[Pixel coordinate grounding data]
..........

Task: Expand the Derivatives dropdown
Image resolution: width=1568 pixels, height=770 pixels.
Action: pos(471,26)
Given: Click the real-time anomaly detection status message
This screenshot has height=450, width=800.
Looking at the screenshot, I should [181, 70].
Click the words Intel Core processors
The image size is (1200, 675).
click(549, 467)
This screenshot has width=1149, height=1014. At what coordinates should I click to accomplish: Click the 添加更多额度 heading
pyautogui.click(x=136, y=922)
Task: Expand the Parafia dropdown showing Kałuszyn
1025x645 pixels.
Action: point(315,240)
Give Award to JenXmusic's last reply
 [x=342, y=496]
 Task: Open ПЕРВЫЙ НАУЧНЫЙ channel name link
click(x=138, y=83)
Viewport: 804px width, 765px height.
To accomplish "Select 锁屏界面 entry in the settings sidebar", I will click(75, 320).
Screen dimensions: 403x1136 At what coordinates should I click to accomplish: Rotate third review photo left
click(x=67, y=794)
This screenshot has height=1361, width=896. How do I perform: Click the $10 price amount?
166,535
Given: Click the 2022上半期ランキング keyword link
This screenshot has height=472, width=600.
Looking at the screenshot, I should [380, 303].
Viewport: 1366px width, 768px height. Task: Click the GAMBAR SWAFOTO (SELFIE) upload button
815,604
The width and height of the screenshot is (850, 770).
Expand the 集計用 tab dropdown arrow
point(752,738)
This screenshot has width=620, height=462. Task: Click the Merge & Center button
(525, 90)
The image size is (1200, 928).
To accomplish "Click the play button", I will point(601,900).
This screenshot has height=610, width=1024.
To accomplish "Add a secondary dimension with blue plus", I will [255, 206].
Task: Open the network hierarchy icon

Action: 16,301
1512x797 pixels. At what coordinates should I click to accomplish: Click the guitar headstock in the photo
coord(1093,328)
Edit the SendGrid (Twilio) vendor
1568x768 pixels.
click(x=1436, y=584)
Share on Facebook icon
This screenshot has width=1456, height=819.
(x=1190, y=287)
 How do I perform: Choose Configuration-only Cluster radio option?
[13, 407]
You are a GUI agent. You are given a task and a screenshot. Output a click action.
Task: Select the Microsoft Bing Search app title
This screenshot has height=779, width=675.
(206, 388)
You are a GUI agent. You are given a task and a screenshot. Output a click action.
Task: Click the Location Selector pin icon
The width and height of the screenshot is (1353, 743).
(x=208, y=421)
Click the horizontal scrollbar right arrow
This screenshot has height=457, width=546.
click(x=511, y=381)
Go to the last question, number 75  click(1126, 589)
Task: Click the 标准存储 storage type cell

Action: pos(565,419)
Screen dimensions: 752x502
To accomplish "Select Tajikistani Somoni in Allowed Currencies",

..........

Please reproduce all of the entries above exactly as they appear.

### [Solution for this exercise]
Task: Expand the Derivatives dropdown
Image resolution: width=1568 pixels, height=770 pixels.
Action: pos(471,26)
Given: Click the real-time anomaly detection status message
This screenshot has height=450, width=800.
Looking at the screenshot, I should [181, 70].
Click the words Intel Core processors
The image size is (1200, 675).
click(549, 467)
This screenshot has width=1149, height=1014. At what coordinates should I click to accomplish: Click the 添加更多额度 heading
pyautogui.click(x=136, y=922)
Task: Expand the Parafia dropdown showing Kałuszyn
1025x645 pixels.
Action: point(315,240)
Give Award to JenXmusic's last reply
 [x=342, y=496]
 Task: Open ПЕРВЫЙ НАУЧНЫЙ channel name link
click(x=138, y=83)
Viewport: 804px width, 765px height.
To accomplish "Select 锁屏界面 entry in the settings sidebar", I will click(75, 320).
Screen dimensions: 403x1136 At what coordinates should I click to accomplish: Rotate third review photo left
click(x=67, y=794)
This screenshot has height=1361, width=896. How do I perform: Click the $10 price amount?
166,535
Given: Click the 2022上半期ランキング keyword link
This screenshot has height=472, width=600.
Looking at the screenshot, I should [380, 303].
Viewport: 1366px width, 768px height. Task: Click the GAMBAR SWAFOTO (SELFIE) upload button
815,604
The width and height of the screenshot is (850, 770).
Expand the 集計用 tab dropdown arrow
point(752,738)
This screenshot has width=620, height=462. Task: Click the Merge & Center button
(525, 90)
The image size is (1200, 928).
To accomplish "Click the play button", I will point(601,900).
This screenshot has height=610, width=1024.
To accomplish "Add a secondary dimension with blue plus", I will [255, 206].
Task: Open the network hierarchy icon

Action: 16,301
1512x797 pixels. At what coordinates should I click to accomplish: Click the guitar headstock in the photo
coord(1093,328)
Edit the SendGrid (Twilio) vendor
1568x768 pixels.
click(x=1436, y=584)
Share on Facebook icon
This screenshot has width=1456, height=819.
(x=1190, y=287)
 How do I perform: Choose Configuration-only Cluster radio option?
[13, 407]
You are a GUI agent. You are given a task and a screenshot. Output a click action.
Task: Select the Microsoft Bing Search app title
This screenshot has height=779, width=675.
(206, 388)
You are a GUI agent. You are given a task and a screenshot. Output a click action.
Task: Click the Location Selector pin icon
The width and height of the screenshot is (1353, 743).
(x=208, y=421)
Click the horizontal scrollbar right arrow
This screenshot has height=457, width=546.
click(x=511, y=381)
Go to the last question, number 75  click(1126, 589)
Task: Click the 标准存储 storage type cell

Action: pos(565,419)
Screen dimensions: 752x502
To accomplish "Select Tajikistani Somoni in Allowed Currencies",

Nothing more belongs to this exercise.